Following a rotating strike and a lockout, the Act to provide for the resumption and continuation of postal services (the “Act“) officially entered into force on Monday night. The Act ends the dispute between Canada Post and its 48,000 employees and imposes “final offer selection arbitration”. Everybody should have gotten some mail yesterday.
The law imposes specific salary increases for the years 2011 to 2014. Unlike all other provisions of the agreement, the parties cannot chose to agree to different salary levels and the arbitrator is bound to include them in the final collective agreement. It is interesting to mention that the increases are slightly lower than the initial offer proposed by the employer at the beginning of negotiations. Indeed, according to the Government, they reflect the wage levels set out in the last collective agreement negotiated with civil servants.

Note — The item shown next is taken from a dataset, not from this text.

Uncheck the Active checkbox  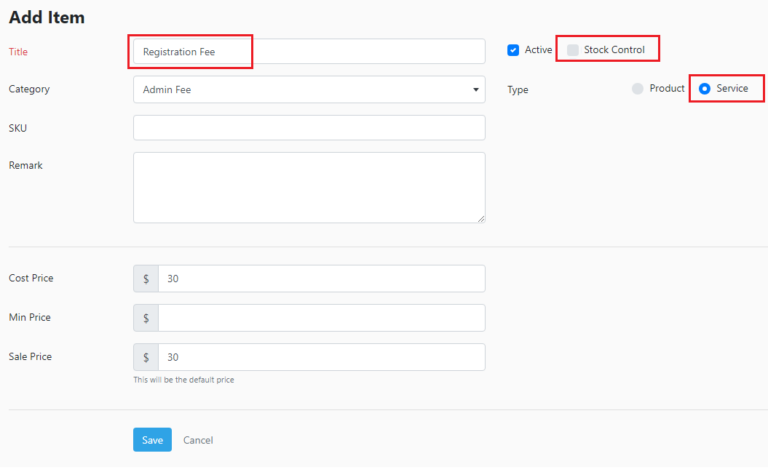513,50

In the coming days, the Minister of Labour will appoint an arbitrator to settle disputes and impose a collective agreement. The parties will be required to submit to the arbitrator a list of issues on which they agreed and a list of issues on which they did not reached an agreement. In addition, each party must submit a final offer of settlement. The arbitrator must choose between, in its entirety, one of the two propositions submitted. However, at any time before the arbitrator renders his decision, the parties may choose to negotiate a new negotiated collective agreement on their own (within the confines laid out by the Act).
The labour dispute and this legislation have been the cause of much dispute, both in Parliament and in the media. What do you think? Was it enacted too soon? Too late? Right on time? Is the Act fair?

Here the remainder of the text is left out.